Três generais prestarão depoimento hoje como testemunha. Eles defenderão um presidente que anda de jet ski sobre a dor do país em uma pandemia
Hoje, três generais vão prestar depoimento: três ministros do governo Bolsonaro, um deles, o general Luiz Eduardo Ramos, é da ativa e até junho do ano passado comandava o II Exército. São apenas testemunhas e puderam usar as prerrogativas do artigo 221 do Código de Processo Penal, como a de participar da escolha de hora e local dos depoimentos. Falarão ao mesmo tempo em salas diferentes, para não combinarem versão. Houve reação à expressão “debaixo de vara”, do ministro Celso de Mello, mas ela não tem no mundo jurídico o mesmo peso. A questão é que esse é o momento em que o Exército começa a ver, de forma transparente, o impacto negativo da simbiose com o governo Bolsonaro.

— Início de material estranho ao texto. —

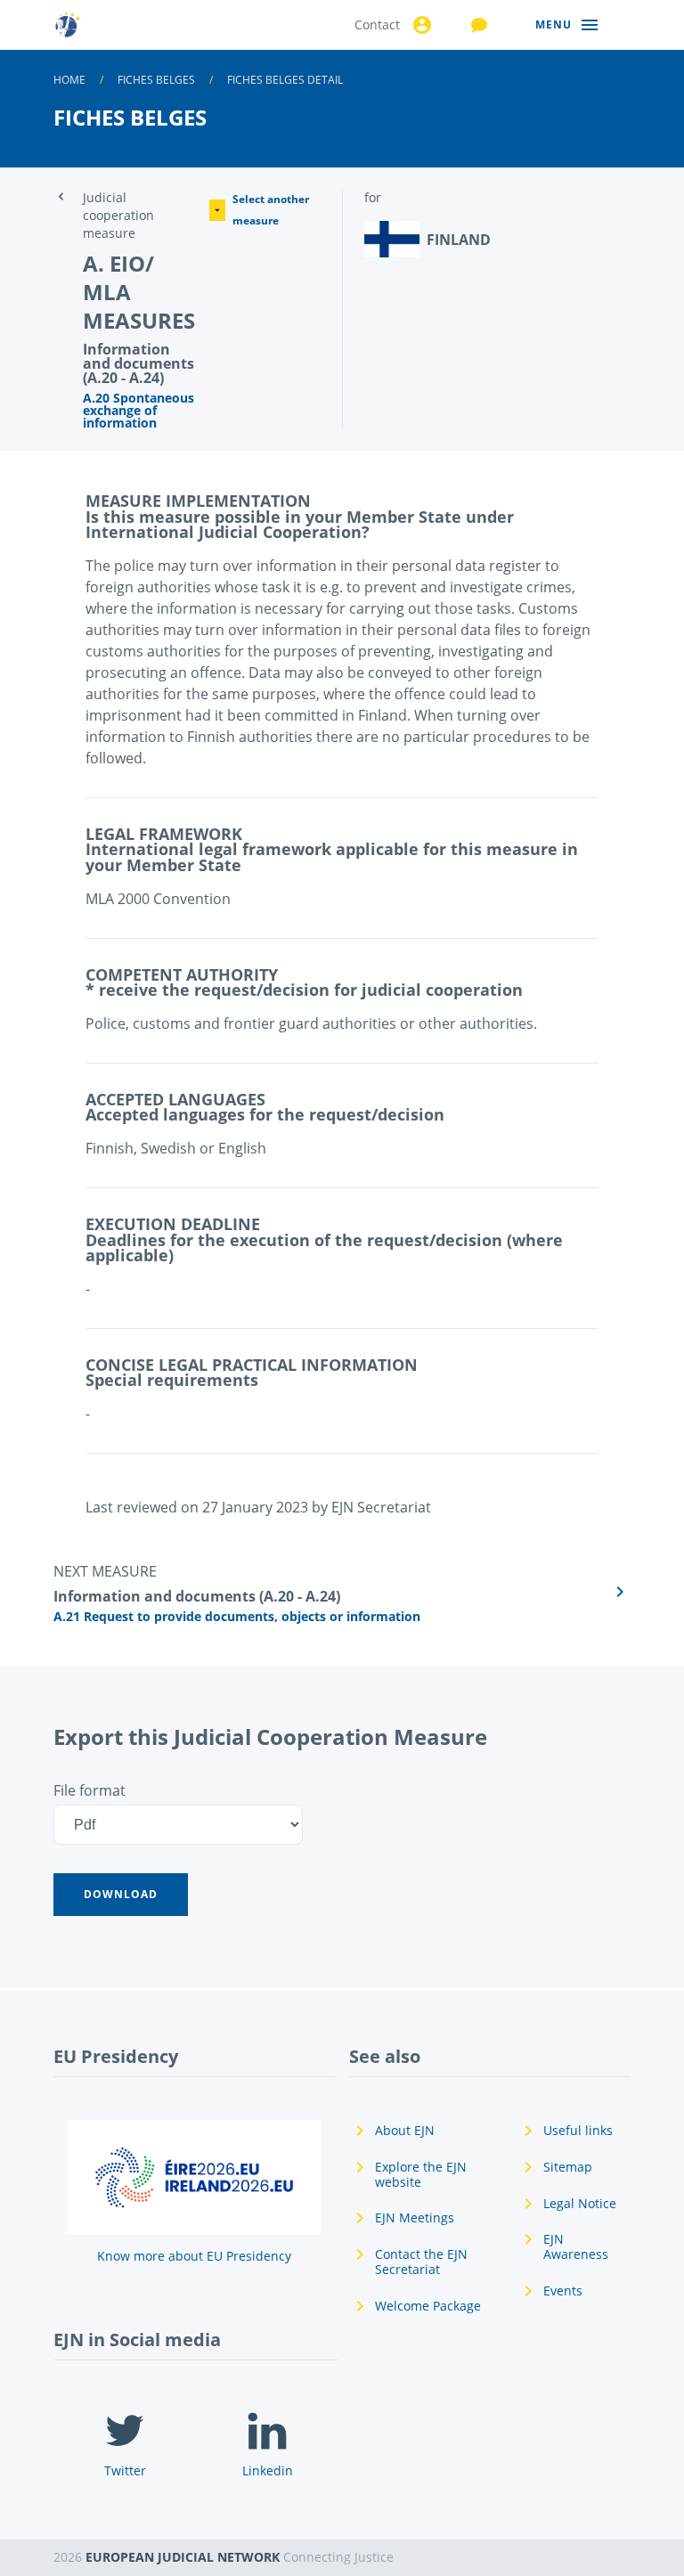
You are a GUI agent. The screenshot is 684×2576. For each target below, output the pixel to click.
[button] (120, 1894)
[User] (419, 25)
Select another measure (270, 210)
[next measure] (342, 1592)
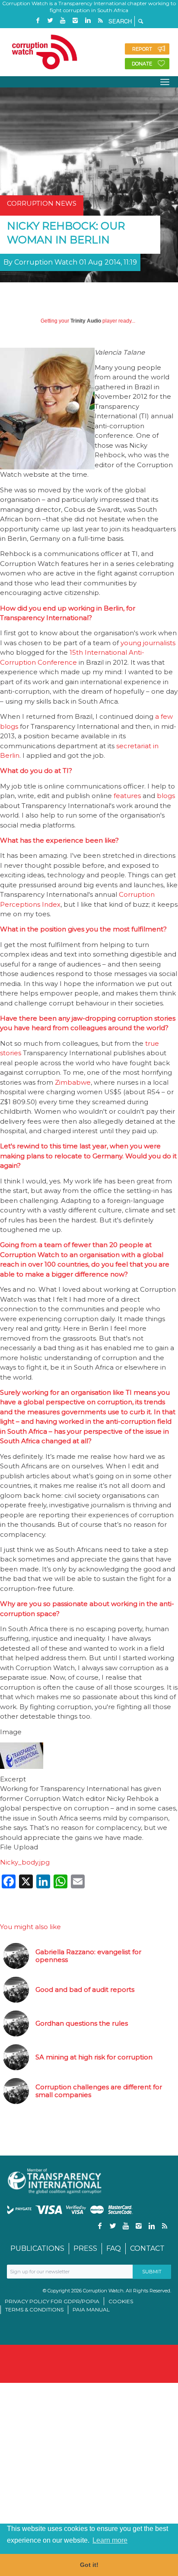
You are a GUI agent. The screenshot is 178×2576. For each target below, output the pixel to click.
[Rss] (100, 20)
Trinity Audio (85, 321)
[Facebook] (37, 20)
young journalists (148, 643)
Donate (142, 64)
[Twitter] (50, 20)
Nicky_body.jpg (25, 1862)
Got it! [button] (89, 2564)
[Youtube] (62, 20)
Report (142, 49)
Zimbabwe (73, 1082)
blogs (166, 796)
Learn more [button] (109, 2540)
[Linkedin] (87, 20)
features (127, 796)
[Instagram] (75, 20)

Os três generais, Augusto Heleno, Braga Netto e Eduardo Ramos, têm, evidentemente, avaliações positivas do governo no qual trabalham, mas eles sabem que já pesa sobre a farda toda a evolução de uma administração que vive em conflito com a maior parte da sociedade brasileira, com as autoridades regionais e com as instituições democráticas. Podem negar o teor da conversa que tiveram com Moro, mas suas palavras estarão sob escrutínio da opinião pública, dado que o processo é público. Independentemente do que aconteça com esse inquérito, este é um momento de constrangimento para os militares.
Era previsível que haveria situações assim. Em meados do ano passado, tive uma conversa muito franca com dois generais, um deles grande defensor da administração Bolsonaro. O que ficou claro para mim naquela conversa é que eles sabiam que estavam correndo riscos ao sair da posição discreta que mantiveram durante 30 anos de governos civis. Um deles admitiu:
– Em nenhum outro governo, desde a redemocratização, tivemos o protagonismo que tivemos neste. Isso pode ser um ônus se o governo der errado.
O governo deu errado. Nada se pode falar em favor de uma administração cujo presidente faz o que ele fez no sábado. Quando o país atravessava a triste marca dos 10 mil mortos em uma pandemia, o presidente passeava de jet ski, e o Congresso e o Supremo decretavam luto oficial de três dias. Neste momento, o que será que pensaram os generais que fizeram movimento tão arriscado de se instalar em um governo como se deles fosse? Um presidente insensível, que trata o sofrimento dos brasileiros com escárnio, que relação tem com os valores que as Forças Armadas dizem representar?
As lideranças militares levaram 30 anos para tentar recuperar a credibilidade, e a emprestaram a uma administração que enquanto alguns governadores estão decretando lockdown – e o mundo nos olha como o pior exemplo na condução de uma resposta à crise sanitária – o presidente está preocupado em liberar academia, cabeleireiro e barbearias como atividades essenciais. E detalhe, não avisou ao ministro da Saúde. Ministro, aliás, que aceita qualquer coisa, aceita ser figura decorativa em seu próprio Ministério, onde os militares se espalham ocupando cargos antes exercidos por funcionários de carreira.
A semana começou tensa – aliás, todas as semanas no Brasil são tensas neste governo – com toda a expectativa em torno do vídeo da reunião ministerial que será assistido tanto pelo procurador-geral da República, o advogado-geral da União, quanto por Sergio Moro. Juntos. Claro que o governo tenderá, tanto no depoimento dos generais quanto na linha de defesa da AGU, minimizar o que houve na reunião como sendo o “estilo” do presidente. “Esse é o jeitão dele”, é a frase que eu mais ouço de ministros quando querem desculpá-lo do indesculpável.
Ontem, o ex-diretor da Polícia Federal Maurício Valeixo narrou que recebeu telefonema do presidente dizendo que ia demiti-lo e que preferia que fosse “a pedido” de Valeixo. Um comportamento estarrecedor do presidente. Primeiro, passa por cima do então ministro, segundo, liga para o diretor da Polícia Federal e ainda quer combinar que seja publicada uma mentira no Diário Oficial.
Quanto mais os militares defenderem o governo neste momento, mais eles se misturarão a ele. Isso é do interesse de Jair Bolsonaro, a quem sempre foi benéfico esconder-se atrás dos militares. Mas e as Forças Armadas? O que ganharão negando diariamente, na prática, os valores que dizem defender?